[Records from a data collection]
##########

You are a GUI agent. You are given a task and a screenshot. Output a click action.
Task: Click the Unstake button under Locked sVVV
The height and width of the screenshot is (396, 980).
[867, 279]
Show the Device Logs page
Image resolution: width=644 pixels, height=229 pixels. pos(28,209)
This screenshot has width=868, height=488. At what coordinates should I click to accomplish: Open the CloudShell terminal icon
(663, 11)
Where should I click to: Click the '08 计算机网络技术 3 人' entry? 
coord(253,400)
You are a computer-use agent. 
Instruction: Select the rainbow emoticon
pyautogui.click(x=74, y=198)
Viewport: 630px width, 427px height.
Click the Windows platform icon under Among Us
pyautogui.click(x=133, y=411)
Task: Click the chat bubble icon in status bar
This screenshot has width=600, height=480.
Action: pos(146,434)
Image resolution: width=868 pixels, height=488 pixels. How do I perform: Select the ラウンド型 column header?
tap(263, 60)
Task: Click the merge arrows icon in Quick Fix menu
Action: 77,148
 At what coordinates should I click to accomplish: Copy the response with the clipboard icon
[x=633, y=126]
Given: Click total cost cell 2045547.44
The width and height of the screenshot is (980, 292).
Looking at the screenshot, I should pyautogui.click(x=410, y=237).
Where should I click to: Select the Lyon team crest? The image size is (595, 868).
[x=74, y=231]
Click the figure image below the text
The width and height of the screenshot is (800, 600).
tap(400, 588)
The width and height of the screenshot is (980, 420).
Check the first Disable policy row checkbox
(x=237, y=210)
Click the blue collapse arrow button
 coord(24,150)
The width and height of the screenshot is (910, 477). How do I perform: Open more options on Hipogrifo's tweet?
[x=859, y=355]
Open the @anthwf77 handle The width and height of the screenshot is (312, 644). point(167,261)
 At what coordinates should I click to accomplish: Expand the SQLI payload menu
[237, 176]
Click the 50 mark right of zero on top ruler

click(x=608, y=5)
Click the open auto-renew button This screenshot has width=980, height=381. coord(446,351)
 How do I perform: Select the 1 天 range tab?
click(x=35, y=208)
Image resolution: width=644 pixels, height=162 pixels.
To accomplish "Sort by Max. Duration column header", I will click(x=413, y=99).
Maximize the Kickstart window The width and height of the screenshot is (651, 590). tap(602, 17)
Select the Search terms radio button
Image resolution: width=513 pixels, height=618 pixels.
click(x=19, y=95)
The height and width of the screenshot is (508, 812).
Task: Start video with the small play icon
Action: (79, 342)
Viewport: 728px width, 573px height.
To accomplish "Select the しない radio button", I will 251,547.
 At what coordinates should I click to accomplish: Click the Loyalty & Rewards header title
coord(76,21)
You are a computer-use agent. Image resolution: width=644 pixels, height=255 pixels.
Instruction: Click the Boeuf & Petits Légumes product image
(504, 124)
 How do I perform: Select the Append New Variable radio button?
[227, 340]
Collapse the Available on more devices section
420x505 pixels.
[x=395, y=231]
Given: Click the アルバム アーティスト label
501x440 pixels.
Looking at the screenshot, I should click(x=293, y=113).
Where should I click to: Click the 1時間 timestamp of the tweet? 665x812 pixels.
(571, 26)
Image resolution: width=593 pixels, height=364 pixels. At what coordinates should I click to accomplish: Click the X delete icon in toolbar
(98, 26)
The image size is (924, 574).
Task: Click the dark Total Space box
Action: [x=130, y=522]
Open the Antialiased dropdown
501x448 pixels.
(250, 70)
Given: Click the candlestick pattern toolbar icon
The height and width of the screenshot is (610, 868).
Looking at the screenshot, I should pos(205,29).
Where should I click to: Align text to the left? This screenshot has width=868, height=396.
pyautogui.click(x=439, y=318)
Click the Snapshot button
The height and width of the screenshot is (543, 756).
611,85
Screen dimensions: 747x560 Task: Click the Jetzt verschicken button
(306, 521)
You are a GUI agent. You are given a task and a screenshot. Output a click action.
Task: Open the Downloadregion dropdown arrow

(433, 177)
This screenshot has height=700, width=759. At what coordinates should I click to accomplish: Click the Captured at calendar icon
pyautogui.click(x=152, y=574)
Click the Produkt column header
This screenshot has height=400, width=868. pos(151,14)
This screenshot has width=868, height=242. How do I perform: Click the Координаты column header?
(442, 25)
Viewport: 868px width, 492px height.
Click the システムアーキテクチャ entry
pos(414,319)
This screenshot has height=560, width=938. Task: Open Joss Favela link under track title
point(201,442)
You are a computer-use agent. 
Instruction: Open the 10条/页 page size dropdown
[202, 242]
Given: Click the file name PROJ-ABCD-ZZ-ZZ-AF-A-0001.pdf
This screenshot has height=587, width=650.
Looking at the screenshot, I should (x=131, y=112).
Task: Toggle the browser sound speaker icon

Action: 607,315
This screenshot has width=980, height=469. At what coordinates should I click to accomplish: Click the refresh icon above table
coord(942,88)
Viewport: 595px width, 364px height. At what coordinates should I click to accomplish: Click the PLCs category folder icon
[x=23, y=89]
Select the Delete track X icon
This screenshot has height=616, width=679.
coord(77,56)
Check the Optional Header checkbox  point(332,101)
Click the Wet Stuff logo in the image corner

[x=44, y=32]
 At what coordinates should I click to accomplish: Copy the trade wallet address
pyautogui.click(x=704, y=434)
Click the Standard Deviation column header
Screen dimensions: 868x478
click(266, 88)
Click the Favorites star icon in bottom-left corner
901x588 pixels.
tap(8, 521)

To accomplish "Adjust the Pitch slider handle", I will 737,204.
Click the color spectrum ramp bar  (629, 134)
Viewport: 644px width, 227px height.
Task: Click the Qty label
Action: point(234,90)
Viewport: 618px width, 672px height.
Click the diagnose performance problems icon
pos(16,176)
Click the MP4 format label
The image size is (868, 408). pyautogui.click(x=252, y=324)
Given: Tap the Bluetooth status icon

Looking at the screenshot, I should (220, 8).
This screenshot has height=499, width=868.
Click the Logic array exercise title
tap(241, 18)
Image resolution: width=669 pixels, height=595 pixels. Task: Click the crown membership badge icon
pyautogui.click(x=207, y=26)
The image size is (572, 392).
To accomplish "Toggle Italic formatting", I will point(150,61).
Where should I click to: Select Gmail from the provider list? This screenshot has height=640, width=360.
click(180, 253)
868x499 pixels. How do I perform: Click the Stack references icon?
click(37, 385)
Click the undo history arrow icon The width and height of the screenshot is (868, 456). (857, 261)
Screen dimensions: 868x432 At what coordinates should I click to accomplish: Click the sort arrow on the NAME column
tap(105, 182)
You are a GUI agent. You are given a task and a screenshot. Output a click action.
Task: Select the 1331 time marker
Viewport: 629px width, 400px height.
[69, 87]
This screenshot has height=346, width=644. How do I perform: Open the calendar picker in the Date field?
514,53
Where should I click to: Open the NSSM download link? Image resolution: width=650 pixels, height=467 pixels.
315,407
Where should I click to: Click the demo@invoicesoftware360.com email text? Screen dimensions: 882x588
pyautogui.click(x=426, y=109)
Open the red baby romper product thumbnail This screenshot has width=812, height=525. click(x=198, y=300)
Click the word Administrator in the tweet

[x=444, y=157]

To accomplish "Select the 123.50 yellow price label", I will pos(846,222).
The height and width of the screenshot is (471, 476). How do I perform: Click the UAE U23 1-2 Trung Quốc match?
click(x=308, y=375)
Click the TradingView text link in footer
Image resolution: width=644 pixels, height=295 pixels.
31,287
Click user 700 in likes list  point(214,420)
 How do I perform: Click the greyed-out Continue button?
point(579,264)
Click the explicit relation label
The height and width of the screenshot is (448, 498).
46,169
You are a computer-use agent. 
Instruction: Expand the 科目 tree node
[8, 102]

##########

# WHAT YOU HAVE TO DO
Go through the data and copy every line that includes "handle".

# FINISHED TASK
Open the @anthwf77 handle The width and height of the screenshot is (312, 644). point(167,261)
To accomplish "Adjust the Pitch slider handle", I will 737,204.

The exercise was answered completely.